### Task prompt
From the entries below, retype only the lines from the one with "The height and width of the screenshot is (580, 558)." through the one with "Given: Click the C1 capacitor name label", exactly as written.

▼

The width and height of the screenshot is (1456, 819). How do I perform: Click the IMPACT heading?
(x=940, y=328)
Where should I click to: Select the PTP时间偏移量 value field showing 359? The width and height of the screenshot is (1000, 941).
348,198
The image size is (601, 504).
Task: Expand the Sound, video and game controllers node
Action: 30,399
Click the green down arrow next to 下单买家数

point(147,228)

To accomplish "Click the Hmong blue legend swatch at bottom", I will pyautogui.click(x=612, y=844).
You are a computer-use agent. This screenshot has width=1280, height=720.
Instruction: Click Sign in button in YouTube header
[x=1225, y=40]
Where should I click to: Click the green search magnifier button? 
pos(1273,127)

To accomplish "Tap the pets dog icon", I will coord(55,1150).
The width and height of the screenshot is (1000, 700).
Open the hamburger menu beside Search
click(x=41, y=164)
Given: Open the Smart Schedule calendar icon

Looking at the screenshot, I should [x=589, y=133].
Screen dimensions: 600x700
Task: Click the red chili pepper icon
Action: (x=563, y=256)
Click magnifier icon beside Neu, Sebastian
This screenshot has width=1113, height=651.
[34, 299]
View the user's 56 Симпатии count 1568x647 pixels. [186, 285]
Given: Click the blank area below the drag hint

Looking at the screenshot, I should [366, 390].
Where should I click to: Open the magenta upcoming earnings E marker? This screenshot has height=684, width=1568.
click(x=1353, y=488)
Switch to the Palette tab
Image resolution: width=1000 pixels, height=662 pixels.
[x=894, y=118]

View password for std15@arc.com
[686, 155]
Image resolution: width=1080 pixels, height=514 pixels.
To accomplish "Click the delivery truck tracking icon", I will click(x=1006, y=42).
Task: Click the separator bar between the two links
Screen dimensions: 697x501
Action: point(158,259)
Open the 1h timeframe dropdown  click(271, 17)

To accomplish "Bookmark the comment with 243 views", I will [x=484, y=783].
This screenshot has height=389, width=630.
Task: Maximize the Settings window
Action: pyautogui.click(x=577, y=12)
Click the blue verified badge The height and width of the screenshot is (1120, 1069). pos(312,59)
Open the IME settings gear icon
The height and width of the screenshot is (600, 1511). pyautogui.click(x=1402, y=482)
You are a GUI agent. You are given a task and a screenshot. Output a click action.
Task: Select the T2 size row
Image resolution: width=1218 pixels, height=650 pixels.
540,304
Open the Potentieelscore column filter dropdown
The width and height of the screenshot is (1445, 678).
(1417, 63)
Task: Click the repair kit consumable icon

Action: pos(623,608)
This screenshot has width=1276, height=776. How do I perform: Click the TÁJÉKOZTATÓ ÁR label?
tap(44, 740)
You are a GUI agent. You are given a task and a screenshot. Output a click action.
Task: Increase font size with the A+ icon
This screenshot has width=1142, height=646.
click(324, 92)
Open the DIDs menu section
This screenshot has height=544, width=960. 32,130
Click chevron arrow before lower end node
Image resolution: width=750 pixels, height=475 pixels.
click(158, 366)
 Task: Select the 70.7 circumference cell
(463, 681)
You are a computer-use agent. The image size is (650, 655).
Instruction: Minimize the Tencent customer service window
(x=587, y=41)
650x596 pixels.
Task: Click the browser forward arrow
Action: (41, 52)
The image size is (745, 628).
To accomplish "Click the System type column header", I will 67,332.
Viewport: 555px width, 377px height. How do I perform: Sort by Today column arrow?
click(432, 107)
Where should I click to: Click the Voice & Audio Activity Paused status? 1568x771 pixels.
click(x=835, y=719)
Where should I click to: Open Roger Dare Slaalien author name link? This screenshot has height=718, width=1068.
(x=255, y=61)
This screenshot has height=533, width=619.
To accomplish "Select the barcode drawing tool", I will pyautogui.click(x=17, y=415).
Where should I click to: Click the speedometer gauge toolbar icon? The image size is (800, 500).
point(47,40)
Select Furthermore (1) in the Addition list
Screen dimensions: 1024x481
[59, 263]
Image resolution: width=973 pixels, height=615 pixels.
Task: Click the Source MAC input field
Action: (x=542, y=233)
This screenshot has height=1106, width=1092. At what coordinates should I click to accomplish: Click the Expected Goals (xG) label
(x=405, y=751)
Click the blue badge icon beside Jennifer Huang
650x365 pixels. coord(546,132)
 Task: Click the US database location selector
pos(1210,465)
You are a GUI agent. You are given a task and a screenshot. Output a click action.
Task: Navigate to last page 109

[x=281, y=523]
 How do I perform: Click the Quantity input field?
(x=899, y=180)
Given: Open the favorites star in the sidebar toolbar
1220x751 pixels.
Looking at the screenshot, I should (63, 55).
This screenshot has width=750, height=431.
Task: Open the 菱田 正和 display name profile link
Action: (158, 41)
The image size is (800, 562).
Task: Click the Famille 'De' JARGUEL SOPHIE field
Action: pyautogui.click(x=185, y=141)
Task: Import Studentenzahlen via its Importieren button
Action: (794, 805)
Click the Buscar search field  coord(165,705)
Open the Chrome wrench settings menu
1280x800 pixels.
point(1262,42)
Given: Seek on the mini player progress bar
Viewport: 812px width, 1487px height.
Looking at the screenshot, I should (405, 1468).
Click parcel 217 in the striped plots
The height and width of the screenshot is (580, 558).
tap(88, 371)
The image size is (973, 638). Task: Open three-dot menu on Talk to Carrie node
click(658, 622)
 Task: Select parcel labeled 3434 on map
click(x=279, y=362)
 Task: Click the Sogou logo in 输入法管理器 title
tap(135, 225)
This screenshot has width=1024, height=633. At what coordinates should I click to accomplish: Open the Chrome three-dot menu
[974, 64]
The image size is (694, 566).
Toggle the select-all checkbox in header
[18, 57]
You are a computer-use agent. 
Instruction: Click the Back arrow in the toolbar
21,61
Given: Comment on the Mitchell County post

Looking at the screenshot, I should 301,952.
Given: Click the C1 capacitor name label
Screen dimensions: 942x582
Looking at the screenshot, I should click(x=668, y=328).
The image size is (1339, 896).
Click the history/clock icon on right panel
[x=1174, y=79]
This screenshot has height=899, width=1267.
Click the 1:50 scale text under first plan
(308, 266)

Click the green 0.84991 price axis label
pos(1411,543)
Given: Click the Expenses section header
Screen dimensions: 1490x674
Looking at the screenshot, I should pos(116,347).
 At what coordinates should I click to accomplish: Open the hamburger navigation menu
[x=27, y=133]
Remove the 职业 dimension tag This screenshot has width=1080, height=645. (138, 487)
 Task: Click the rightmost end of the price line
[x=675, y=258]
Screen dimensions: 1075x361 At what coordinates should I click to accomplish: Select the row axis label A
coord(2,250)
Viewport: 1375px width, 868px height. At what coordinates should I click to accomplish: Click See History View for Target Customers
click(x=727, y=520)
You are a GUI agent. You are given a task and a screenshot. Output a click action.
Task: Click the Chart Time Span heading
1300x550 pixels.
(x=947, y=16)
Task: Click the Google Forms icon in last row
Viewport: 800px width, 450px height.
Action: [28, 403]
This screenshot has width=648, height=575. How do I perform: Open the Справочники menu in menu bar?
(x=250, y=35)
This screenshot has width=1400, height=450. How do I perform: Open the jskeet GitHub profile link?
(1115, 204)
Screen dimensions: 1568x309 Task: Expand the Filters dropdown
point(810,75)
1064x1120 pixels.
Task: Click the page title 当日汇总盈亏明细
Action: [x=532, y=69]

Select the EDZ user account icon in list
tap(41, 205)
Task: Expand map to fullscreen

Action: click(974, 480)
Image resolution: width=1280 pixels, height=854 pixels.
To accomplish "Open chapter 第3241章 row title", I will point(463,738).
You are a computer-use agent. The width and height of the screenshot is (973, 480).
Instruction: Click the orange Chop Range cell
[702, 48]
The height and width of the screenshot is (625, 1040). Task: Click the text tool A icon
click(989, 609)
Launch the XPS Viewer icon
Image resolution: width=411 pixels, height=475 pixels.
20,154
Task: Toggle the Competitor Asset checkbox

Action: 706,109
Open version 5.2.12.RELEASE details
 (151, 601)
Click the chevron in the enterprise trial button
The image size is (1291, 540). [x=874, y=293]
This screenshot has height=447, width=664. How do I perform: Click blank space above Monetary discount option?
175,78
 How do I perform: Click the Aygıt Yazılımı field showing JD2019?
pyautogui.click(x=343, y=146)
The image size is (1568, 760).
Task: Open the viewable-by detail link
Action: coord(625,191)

▲

### Result for this exercise
The height and width of the screenshot is (580, 558).
tap(88, 371)
The image size is (973, 638). Task: Open three-dot menu on Talk to Carrie node
click(658, 622)
 Task: Select parcel labeled 3434 on map
click(x=279, y=362)
 Task: Click the Sogou logo in 输入法管理器 title
tap(135, 225)
This screenshot has width=1024, height=633. At what coordinates should I click to accomplish: Open the Chrome three-dot menu
[974, 64]
The image size is (694, 566).
Toggle the select-all checkbox in header
[18, 57]
You are a computer-use agent. 
Instruction: Click the Back arrow in the toolbar
21,61
Given: Comment on the Mitchell County post

Looking at the screenshot, I should 301,952.
Given: Click the C1 capacitor name label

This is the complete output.